What you need to do :: From the line containing "This screenshot has" to the end of the records, print every line exactly, both ends included, and leave out the pictures.

[Stored records]
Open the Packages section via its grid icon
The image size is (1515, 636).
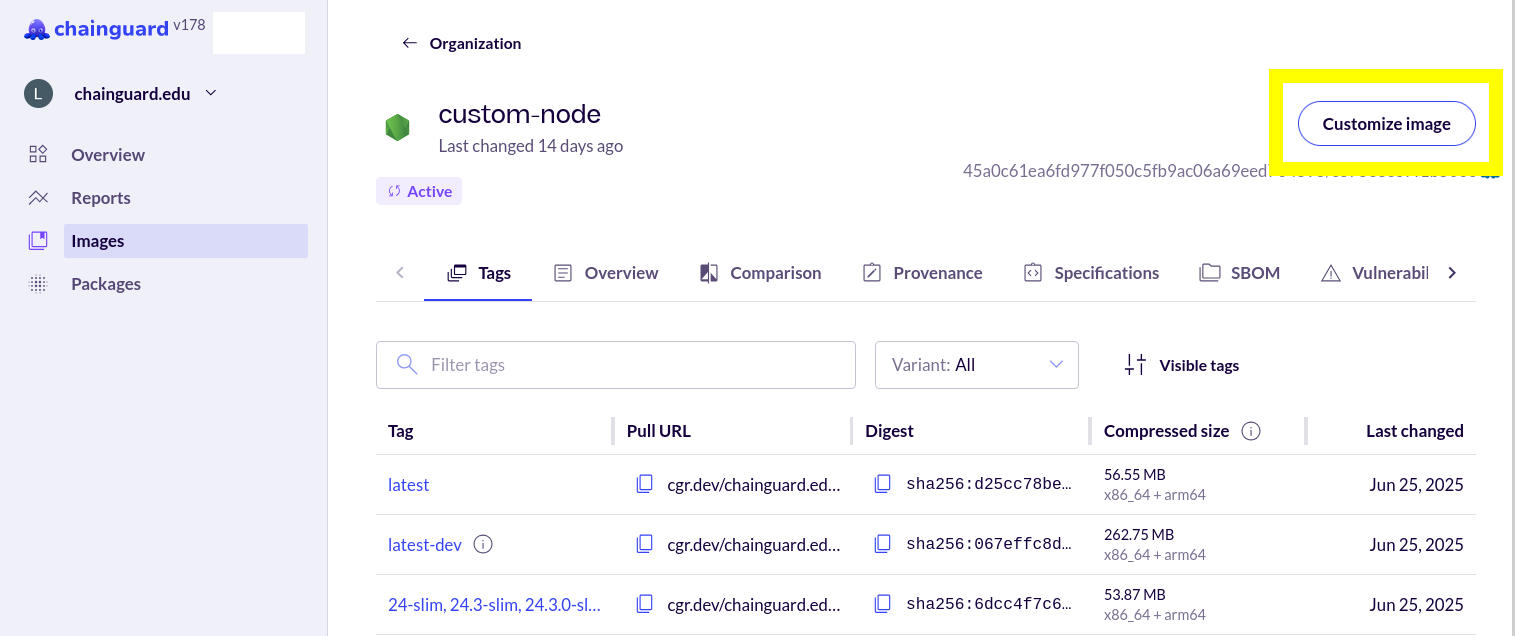coord(38,283)
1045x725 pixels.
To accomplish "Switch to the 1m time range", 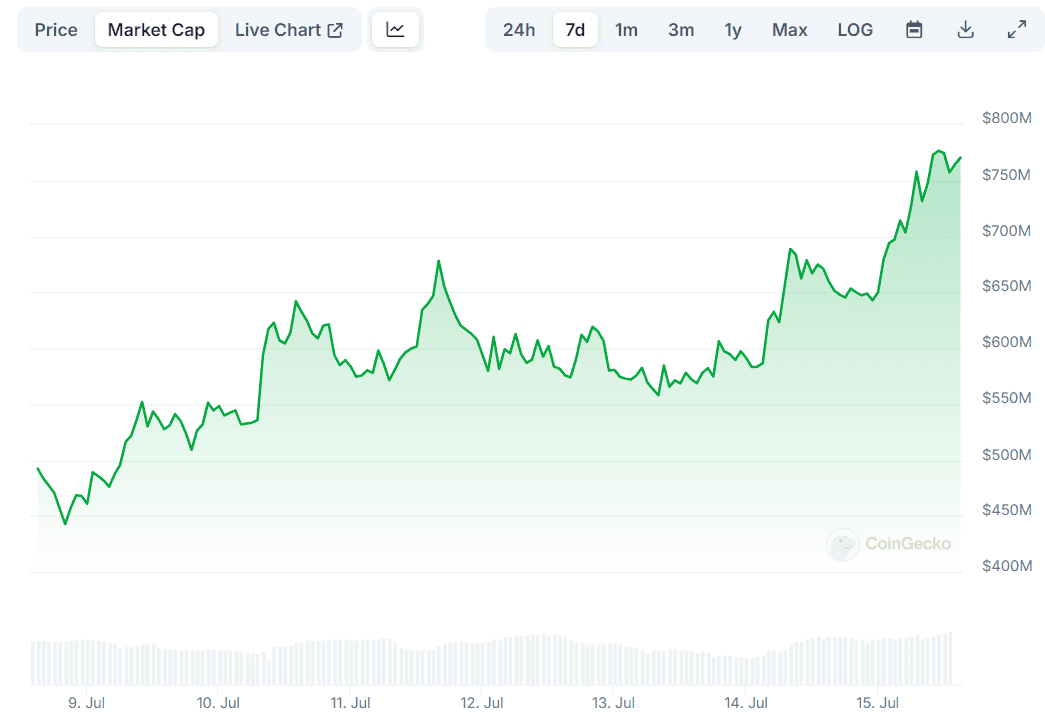I will pyautogui.click(x=626, y=30).
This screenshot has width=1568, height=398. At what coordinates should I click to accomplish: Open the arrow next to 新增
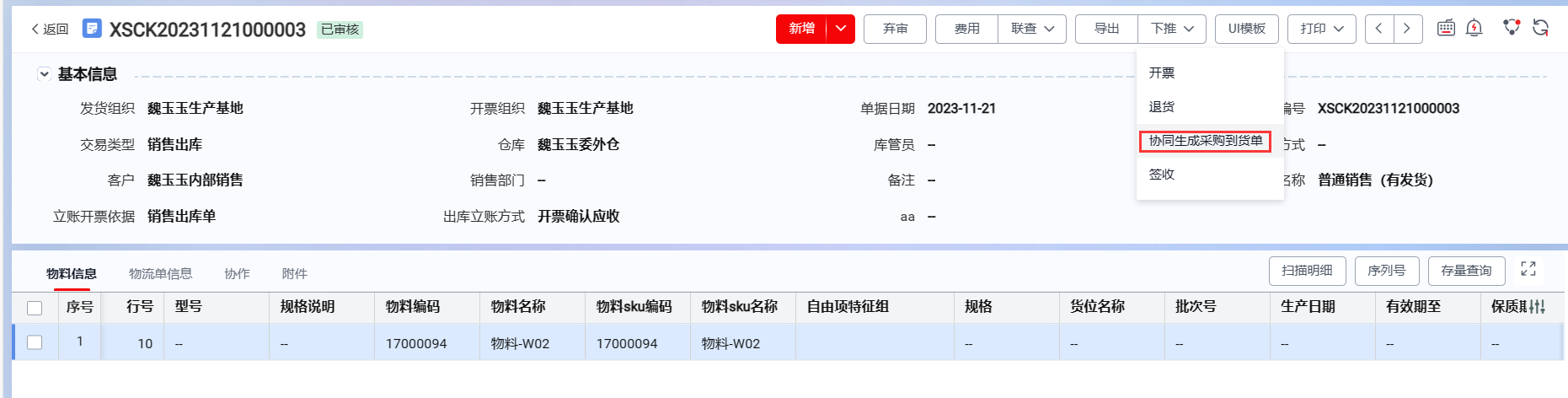pos(841,29)
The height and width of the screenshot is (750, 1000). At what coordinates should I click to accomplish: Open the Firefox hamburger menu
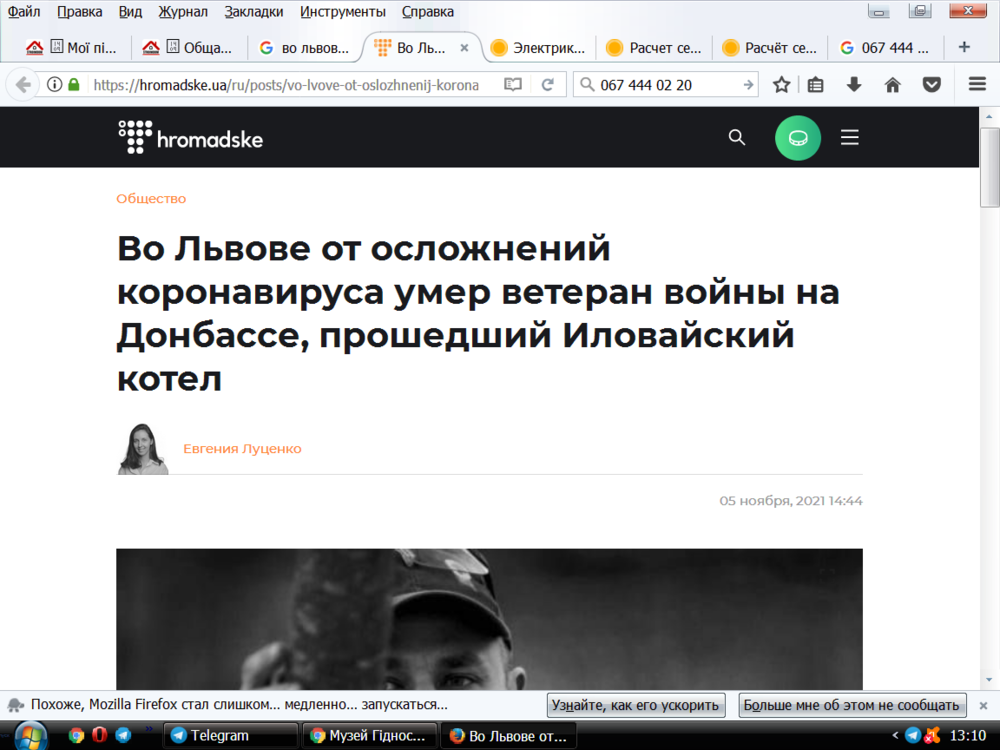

Solution for this task ::
This screenshot has width=1568, height=398. At what coordinates should I click to accomplish: Open the arrow next to 新增
pos(841,29)
The height and width of the screenshot is (750, 1000). At what coordinates should I click to accomplish: Open the Firefox hamburger menu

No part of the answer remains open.